IEEE Trans Neural Netw Learn Syst. 2024 Feb;35(2):2560-2574. doi: 10.1109/TNNLS.2022.3190439. Epub 2024 Feb 5.

Abstract

A Bayesian deep restricted Boltzmann-Kohonen architecture for data clustering termed deep restricted Boltzmann machine (DRBM)-ClustNet is proposed. This core-clustering engine consists of a DRBM for processing unlabeled data by creating new features that are uncorrelated and have large variance with each other. Next, the number of clusters is predicted using the Bayesian information criterion (BIC), followed by a Kohonen network (KN)-based clustering layer. The processing of unlabeled data is done in three stages for efficient clustering of the nonlinearly separable datasets. In the first stage, DRBM performs nonlinear feature extraction by capturing the highly complex data representation by projecting the feature vectors of d dimensions into n dimensions.

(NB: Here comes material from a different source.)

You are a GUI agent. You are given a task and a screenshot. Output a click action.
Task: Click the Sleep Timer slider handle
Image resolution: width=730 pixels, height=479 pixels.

Most clustering algorithms require the number of clusters to be decided a priori; hence, here, to automate the number of clusters in the second stage, we use BIC. In the third stage, the number of clusters derived from BIC forms the input for the KN, which performs clustering of the feature-extracted data obtained from the DRBM. This method overcomes the general disadvantages of clustering algorithms, such as the prior specification of the number of clusters, convergence to local optima, and poor clustering accuracy on nonlinear datasets. In this research, we use two synthetic datasets, 15 benchmark datasets from the UCI Machine Learning repository, and four image datasets to analyze the DRBM-ClustNet. The proposed framework is evaluated based on clustering accuracy and ranked against other state-of-the-art clustering methods. The obtained results demonstrate that the DRBM-ClustNet outperforms state-of-the-art clustering algorithms.